With no predators in place to eat them - cats don't hunt anything larger than a dove and they prefer mice and smaller rats anyway, stray dogs get killed off, wolves are extinct and birds of prey don't like urban areas - there is no upper external boundary to control their population.

Meanwhile, food is plenty. Unlike rats and mice, people (particularly the elderly) willingly attract the birds, when they go and walk through a park they deposit bread, grains, dairy, whatever they have on hand. I mean, I get it, watching a flock of birds is among the most relaxing experiences in green-devoid urban areas there is. But from a higher up POV, it's actually endangering these rare green spots (all that bird poo can literally lead to a stagnant body of water "flipping" from oxygen starvation from all the decomposing poo), and people don't get it.

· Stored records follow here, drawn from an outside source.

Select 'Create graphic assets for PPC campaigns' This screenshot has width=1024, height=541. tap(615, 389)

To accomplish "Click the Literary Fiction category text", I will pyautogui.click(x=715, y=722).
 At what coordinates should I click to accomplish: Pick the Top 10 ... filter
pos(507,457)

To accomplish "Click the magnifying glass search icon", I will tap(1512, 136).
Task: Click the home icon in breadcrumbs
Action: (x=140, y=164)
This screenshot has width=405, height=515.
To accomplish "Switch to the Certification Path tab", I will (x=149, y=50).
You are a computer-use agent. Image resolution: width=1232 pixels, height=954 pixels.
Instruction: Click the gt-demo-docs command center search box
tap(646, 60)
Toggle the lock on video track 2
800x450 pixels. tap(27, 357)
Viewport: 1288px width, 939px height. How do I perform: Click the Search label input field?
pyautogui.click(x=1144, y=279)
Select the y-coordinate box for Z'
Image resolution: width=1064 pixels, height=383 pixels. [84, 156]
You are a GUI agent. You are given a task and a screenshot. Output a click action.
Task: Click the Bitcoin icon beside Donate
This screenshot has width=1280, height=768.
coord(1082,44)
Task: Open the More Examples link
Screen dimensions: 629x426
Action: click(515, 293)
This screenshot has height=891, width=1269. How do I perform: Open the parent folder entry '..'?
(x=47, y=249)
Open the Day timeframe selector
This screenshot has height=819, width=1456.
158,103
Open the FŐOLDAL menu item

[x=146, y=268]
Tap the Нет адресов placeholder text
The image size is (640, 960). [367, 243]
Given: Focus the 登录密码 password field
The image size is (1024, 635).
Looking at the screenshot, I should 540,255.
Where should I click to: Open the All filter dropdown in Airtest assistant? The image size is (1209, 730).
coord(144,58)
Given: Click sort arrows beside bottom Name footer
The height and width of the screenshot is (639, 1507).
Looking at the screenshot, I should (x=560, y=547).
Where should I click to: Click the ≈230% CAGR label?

On top of that people are just careless, they throw their trash wherever they want (and all kinds of pests can pick them up), authorities don't take care about installing bird/raccoon/bear proof bins... it's an utter madness.

And just shooting up larger gathering places isn't an answer either. The locals may protest (either due to misguided love for the birds or due to the noise), it may not be legal to shoot them up in the first place, you can't poison them off either because any kind of poison would contaminate the water, and in doubt you'll just have a bigger population the next year.


> authorities don't take care about installing bird/raccoon/bear proof bins

"There is considerable overlap between the intelligence of the smartest bears and the dumbest tourists"

https://www.reddit.com/r/BrandNewSentence/comments/jx7w1z/th...


When migratory birds no longer migrate and thrive in one location, problems happen. https://www.historylink.org/File/9351


People really seem to like building goose habitats, i.e. small bodies of water surrounded by short grass. Many of them get upset when geese show up to those habitats though.


It's all fun and games until it gets your cox wet.